下図に従って画面、機能を実装していきます。

①ホーム画面の名称をHomeScreenとします。
②新規作成画面の名称をNewFormScreenとします。

まず最初にHomeScreen上に新規登録ボタンを追加し、OnSelectプロパティに以下のコードを設定します。

NewForm(MasterForm);
ClearCollect(WorkCol, {Priority:"低",WorkContent:"", Status:"", saveBtn:true});
Navigate(NewFormScreen);

 

NewForm(MasterForm)MasterFormを編集モードで開く設定にします。
また、次のClearCollectでは作業項目の初期データを生成してWorkColというコレクションに格納しています。
これは新規作成画面を開いた際に初期値にセットされた作業項目の入力欄を表示させるために利用しています。
最後にNavigate関数でNewFormScreen画面に移動します。

続いて作業項目を入力するギャラリー(DetailFormGallery)の設定です。
ここでは作業項目の項目としては優先度、作業項目、結果の3つを定義しています。

優先度はドロップダウン型、それ以外はテキスト入力で構成しています。
作業項目にはそれぞれ保存、編集、削除ボタンを配置します。
保存ボタンを押すと編集ボタンだけが表示され、編集ボタンを押すと保存、削除ボタンだけが表示されるようにします。

また、保存ボタンを押した際はその作業項目を参照モードに変更します。

まず、作業項目毎に用意されている保存ボタンを押した際にその行の内容をコレクション(WorkCol)に反映させるため、保存ボタンのOnSelectに以下の関数を設定します。

Patch(WorkCol, ThisItem, {Priority:Dropdown.SelectedText.Value, WorkContent:task.Text, Status:result.Text,saveBtn:false});

 

Patch関数を使ってThisItem(作業項目の特定データ)をWorkColに登録しています。
Patch関数の第3引数は作業項目の各項目の要素(優先度:dropdown、作業項目task、結果:result)に指定された値を指定しています。

saveBtnは保存、編集、削除ボタンの表示/非表示を制御するための変数です。

削除ボタンはOnSelectに以下を定義します。

Remove(WorkCol,ThisItem)

 

コレクションなどからデータを削除したい場合はRemove関数を利用します。
ThisItemを指定することで「その行のデータを削除する」といった形で削除処理を実装できます。

編集ボタンはOnSeectに以下を定義します。

Patch(WorkCol, ThisItem,{saveBtn:true})

 

Patch関数を使って現在のデータ(ThisItem)のSaveBtnの値をFalseに設定することで編集できるようにしています。

なお、保存ボタンを押した行は編集不可にしたいので、作業項目の各要素(優先度:dropdown、作業項目task、結果:result)のDisplayModeに以下の関数を設定することで実現しています。

If(ThisItem.saveBtn, DisplayModeEdit,DisplayMode.View)

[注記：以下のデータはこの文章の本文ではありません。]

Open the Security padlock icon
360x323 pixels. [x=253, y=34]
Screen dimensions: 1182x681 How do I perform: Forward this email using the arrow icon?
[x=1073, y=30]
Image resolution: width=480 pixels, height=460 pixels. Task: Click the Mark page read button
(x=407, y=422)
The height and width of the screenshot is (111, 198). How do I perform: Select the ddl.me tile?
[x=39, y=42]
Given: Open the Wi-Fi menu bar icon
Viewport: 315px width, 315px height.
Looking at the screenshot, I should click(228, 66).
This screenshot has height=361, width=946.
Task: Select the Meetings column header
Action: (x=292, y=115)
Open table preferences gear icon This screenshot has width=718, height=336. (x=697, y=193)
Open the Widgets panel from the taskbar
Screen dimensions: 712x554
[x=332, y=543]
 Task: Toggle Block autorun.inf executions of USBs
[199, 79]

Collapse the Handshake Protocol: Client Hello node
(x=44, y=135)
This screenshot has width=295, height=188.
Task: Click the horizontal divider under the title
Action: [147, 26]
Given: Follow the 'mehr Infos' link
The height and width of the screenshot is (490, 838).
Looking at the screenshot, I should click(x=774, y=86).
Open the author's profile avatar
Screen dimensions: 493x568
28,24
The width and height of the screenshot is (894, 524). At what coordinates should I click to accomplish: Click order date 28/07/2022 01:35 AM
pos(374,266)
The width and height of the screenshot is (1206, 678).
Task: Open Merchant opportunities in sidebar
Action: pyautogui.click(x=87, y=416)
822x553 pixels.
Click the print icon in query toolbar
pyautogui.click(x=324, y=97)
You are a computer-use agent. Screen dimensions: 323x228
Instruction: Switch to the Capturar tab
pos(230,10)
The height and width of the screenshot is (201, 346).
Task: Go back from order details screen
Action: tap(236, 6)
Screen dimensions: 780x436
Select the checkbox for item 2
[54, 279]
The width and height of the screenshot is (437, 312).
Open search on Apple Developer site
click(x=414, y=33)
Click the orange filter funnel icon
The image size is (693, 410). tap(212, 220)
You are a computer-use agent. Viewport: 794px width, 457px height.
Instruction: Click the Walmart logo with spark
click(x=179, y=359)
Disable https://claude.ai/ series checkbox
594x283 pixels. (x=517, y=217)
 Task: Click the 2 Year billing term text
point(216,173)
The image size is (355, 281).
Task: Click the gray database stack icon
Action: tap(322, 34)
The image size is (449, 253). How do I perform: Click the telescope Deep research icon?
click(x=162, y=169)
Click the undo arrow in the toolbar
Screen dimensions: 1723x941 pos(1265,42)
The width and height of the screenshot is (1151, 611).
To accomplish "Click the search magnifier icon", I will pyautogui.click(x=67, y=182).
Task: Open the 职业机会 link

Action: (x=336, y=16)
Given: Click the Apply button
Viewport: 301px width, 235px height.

また、作業項目の右側にある「+」ボタンを押したときに動的に作業項目行を追加するために「+」マークのOnSelectに以下の関数を定義します。

Collect(WorkCol, {Priority:"低",WorkContent:"", Status:"", saveBtn:true});

 

Collect関数を使ってWorkColに初期値に設定された作業項目データを追加しているだけです。

最後に新規登録画面上にある「登録」画面を押したときに新規登録画面で入力した作業報告マスターデータとそれに紐づく作業項目テーブルデータが登録されるようにします。

まず、登録ボタンのOnSeectプロパティに以下を定義します。

SubmitForm(MasterForm);

SubmitForm関数の引数にMasterFormを指定することで作業報告マスターテーブルにデータを登録します。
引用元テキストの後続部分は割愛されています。